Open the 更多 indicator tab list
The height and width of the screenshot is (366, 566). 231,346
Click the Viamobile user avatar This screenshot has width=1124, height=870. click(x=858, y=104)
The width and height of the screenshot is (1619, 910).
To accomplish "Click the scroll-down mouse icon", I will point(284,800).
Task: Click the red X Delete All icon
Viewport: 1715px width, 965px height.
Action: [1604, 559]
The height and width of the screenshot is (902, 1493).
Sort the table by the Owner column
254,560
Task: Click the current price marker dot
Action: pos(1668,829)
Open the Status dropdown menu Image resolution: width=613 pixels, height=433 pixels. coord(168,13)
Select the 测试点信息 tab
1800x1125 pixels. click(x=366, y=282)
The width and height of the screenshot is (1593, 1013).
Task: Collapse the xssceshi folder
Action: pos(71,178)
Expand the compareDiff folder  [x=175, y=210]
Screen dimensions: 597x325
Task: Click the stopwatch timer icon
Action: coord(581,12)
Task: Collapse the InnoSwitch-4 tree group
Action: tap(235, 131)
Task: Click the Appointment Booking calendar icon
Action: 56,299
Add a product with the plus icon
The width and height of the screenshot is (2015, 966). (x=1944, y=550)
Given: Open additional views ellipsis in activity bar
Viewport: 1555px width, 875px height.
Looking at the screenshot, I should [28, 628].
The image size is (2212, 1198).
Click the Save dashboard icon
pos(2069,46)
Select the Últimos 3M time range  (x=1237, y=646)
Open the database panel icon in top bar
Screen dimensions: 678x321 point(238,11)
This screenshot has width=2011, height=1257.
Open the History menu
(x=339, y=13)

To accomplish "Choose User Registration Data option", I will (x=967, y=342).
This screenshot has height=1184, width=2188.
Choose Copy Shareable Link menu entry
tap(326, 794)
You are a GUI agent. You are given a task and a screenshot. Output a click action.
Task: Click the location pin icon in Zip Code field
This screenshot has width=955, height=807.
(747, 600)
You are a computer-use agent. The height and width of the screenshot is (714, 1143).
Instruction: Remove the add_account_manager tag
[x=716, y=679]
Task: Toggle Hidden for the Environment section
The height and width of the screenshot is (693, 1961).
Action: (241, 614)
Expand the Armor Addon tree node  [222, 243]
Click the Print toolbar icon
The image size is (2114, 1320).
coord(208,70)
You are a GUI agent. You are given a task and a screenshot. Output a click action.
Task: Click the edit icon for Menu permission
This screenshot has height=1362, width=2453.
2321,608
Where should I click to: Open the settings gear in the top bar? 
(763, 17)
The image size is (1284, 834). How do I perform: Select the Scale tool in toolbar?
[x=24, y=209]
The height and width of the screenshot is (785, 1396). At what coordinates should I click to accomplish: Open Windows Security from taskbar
------------------------------------------------------------------------
EXERCISE INSTRUCTIONS ▸
Each entry must be reproduced verbatim.

WRITTEN SOLUTION ▸
Open the 更多 indicator tab list
The height and width of the screenshot is (366, 566). 231,346
Click the Viamobile user avatar This screenshot has width=1124, height=870. click(x=858, y=104)
The width and height of the screenshot is (1619, 910).
To accomplish "Click the scroll-down mouse icon", I will point(284,800).
Task: Click the red X Delete All icon
Viewport: 1715px width, 965px height.
Action: [1604, 559]
The height and width of the screenshot is (902, 1493).
Sort the table by the Owner column
254,560
Task: Click the current price marker dot
Action: pos(1668,829)
Open the Status dropdown menu Image resolution: width=613 pixels, height=433 pixels. coord(168,13)
Select the 测试点信息 tab
1800x1125 pixels. click(x=366, y=282)
The width and height of the screenshot is (1593, 1013).
Task: Collapse the xssceshi folder
Action: pos(71,178)
Expand the compareDiff folder  [x=175, y=210]
Screen dimensions: 597x325
Task: Click the stopwatch timer icon
Action: coord(581,12)
Task: Collapse the InnoSwitch-4 tree group
Action: tap(235, 131)
Task: Click the Appointment Booking calendar icon
Action: 56,299
Add a product with the plus icon
The width and height of the screenshot is (2015, 966). (x=1944, y=550)
Given: Open additional views ellipsis in activity bar
Viewport: 1555px width, 875px height.
Looking at the screenshot, I should [28, 628].
The image size is (2212, 1198).
Click the Save dashboard icon
pos(2069,46)
Select the Últimos 3M time range  (x=1237, y=646)
Open the database panel icon in top bar
Screen dimensions: 678x321 point(238,11)
This screenshot has width=2011, height=1257.
Open the History menu
(x=339, y=13)

To accomplish "Choose User Registration Data option", I will (x=967, y=342).
This screenshot has height=1184, width=2188.
Choose Copy Shareable Link menu entry
tap(326, 794)
You are a GUI agent. You are given a task and a screenshot. Output a click action.
Task: Click the location pin icon in Zip Code field
This screenshot has width=955, height=807.
(747, 600)
You are a computer-use agent. The height and width of the screenshot is (714, 1143).
Instruction: Remove the add_account_manager tag
[x=716, y=679]
Task: Toggle Hidden for the Environment section
The height and width of the screenshot is (693, 1961).
Action: (241, 614)
Expand the Armor Addon tree node  [222, 243]
Click the Print toolbar icon
The image size is (2114, 1320).
coord(208,70)
You are a GUI agent. You are given a task and a screenshot. Output a click action.
Task: Click the edit icon for Menu permission
This screenshot has height=1362, width=2453.
2321,608
Where should I click to: Open the settings gear in the top bar? 
(763, 17)
The image size is (1284, 834). How do I perform: Select the Scale tool in toolbar?
[x=24, y=209]
The height and width of the screenshot is (785, 1396). At what coordinates should I click to accomplish: Open Windows Security from taskbar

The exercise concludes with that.